:: Materials provided
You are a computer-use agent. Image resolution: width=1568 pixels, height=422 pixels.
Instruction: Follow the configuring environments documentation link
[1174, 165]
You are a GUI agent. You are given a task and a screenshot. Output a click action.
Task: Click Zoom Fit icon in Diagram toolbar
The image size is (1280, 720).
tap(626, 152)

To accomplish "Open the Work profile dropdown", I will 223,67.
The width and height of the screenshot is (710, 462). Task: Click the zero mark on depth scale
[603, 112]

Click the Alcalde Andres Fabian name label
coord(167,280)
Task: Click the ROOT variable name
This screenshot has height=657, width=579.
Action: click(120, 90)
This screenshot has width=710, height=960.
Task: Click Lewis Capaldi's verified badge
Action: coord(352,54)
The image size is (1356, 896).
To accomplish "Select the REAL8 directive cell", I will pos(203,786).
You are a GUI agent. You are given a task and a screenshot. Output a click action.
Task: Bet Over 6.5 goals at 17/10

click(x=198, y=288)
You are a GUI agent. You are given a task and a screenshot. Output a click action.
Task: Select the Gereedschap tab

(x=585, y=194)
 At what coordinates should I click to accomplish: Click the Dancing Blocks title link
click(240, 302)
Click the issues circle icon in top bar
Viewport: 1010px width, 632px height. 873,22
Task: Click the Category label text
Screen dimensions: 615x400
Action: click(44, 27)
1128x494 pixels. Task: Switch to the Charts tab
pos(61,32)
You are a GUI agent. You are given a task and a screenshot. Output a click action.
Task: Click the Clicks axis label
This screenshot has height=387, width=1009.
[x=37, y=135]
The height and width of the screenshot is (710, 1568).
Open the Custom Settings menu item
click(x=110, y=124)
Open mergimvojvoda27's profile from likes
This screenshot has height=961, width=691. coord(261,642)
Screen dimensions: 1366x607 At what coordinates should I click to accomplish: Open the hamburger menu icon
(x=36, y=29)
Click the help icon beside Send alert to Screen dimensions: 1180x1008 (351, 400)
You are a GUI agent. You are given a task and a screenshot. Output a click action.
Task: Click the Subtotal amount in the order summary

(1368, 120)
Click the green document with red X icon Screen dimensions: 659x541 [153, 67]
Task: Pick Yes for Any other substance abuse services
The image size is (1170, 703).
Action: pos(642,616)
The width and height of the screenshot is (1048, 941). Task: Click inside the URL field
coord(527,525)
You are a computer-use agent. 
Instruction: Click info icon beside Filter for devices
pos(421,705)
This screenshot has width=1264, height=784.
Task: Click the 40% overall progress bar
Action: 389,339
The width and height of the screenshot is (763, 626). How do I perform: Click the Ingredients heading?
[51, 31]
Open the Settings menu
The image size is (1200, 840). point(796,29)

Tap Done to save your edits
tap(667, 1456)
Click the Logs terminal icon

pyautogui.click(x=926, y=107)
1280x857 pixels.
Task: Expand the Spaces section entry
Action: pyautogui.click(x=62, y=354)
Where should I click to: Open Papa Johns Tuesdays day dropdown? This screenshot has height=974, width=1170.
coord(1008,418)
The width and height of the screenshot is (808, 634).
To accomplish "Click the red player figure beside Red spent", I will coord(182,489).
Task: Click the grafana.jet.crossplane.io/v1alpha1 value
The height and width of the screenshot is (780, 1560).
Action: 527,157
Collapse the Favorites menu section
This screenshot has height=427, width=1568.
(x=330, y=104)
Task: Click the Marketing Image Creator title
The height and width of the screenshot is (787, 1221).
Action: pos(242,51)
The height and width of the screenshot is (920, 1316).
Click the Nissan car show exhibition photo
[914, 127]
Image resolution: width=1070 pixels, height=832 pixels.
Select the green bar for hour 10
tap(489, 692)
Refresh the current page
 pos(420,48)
::::
Send back exactly the lines of the listing above, beginning at the line containing "Image resolution: width=1070" and ending with the last. Add nothing.

▶ [Response]:
Image resolution: width=1070 pixels, height=832 pixels.
Select the green bar for hour 10
tap(489, 692)
Refresh the current page
 pos(420,48)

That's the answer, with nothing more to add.